All suspicions fall on Banning, rather than, say, two shifty supporting players whom any viewer could pick out as wrong ’uns within moments. But if surprise or intelligence aren’t the specialities of Ric Roman Waugh’s film, it’s pretty sturdy with face-offs and firepower. You get Jada Pinkett Smith’s “I want THIS, now!” FBI agent trying to lock down and/or cordon off every last location, as if starring in her own mini-remake of The Fugitive, and you don’t have to grimace your way through the thuggy politics of the earlier two films.
How, you might ask, is Nolte involved? He’s Banning’s estranged dad, a fellow vet living – naturally, for this is Nolte – as a fulminating wild man in a booby-trapped woodland shack. He gives the film some weird, unexpected ballast, whether sounding off about ’Nam and Iraq – same book, different cover – or triggering more C-4 to explode around the hut’s perimeter than we used to witness in entire seasons of The A-Team. “You’re welcome!” he growls – to us, or to his son? – after carving a needlessly huge fiery swathe through the forest.

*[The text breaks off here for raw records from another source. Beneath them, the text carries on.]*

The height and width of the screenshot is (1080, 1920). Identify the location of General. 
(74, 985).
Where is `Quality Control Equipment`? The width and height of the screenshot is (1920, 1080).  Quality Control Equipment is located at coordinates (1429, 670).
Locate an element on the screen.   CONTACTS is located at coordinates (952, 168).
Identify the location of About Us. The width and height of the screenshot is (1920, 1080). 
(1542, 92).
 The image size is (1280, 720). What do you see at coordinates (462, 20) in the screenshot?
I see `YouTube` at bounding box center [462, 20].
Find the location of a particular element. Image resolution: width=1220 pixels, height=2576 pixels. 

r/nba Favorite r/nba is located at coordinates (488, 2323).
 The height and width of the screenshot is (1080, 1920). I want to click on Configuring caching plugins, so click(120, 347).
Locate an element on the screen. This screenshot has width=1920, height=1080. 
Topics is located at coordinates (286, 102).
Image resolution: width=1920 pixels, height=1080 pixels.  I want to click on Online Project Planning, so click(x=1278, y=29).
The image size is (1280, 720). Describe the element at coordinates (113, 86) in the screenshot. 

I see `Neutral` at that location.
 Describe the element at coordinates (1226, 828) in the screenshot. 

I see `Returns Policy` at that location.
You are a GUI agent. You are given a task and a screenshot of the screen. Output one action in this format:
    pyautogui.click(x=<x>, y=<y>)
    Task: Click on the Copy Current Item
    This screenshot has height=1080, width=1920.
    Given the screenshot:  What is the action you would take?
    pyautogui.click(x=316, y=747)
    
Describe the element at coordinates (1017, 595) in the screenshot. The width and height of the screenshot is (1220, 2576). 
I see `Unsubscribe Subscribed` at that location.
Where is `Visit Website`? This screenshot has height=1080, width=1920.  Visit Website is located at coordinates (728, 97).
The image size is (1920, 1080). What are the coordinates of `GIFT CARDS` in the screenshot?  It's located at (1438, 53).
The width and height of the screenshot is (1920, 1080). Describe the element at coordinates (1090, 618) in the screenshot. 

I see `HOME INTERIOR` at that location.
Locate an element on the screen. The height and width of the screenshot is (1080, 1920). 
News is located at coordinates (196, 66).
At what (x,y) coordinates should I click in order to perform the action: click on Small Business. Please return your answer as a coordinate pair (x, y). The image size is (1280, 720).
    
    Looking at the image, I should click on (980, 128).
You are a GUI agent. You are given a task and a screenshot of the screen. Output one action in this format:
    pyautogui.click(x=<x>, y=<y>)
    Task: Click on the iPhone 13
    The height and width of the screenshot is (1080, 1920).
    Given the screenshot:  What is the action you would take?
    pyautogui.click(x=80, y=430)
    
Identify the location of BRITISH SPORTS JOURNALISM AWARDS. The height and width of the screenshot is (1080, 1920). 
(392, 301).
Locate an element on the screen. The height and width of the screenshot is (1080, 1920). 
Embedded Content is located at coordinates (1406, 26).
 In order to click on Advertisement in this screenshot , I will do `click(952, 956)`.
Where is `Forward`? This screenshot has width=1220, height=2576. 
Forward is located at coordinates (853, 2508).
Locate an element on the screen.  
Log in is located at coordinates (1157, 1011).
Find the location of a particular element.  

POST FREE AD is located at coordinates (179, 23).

Butler, unfortunately, is still a dead weight tied to the heels of his own franchise. Even when he’s playing a Banning who’s far more bearable, for which some respect is due, he isn’t alert enough to give us a particularly good time. And while I spotted a bunch of rather random nods to Clear and Present Danger, they just suggest someone’s redundant taste in 1994 Tom Clancy flicks, rather than serving to improve the entirely bog-standard script we’re saddled with.
To be the best of the Has Fallens – clearing that bar with undeniable ease – is a poignantly mixed fate.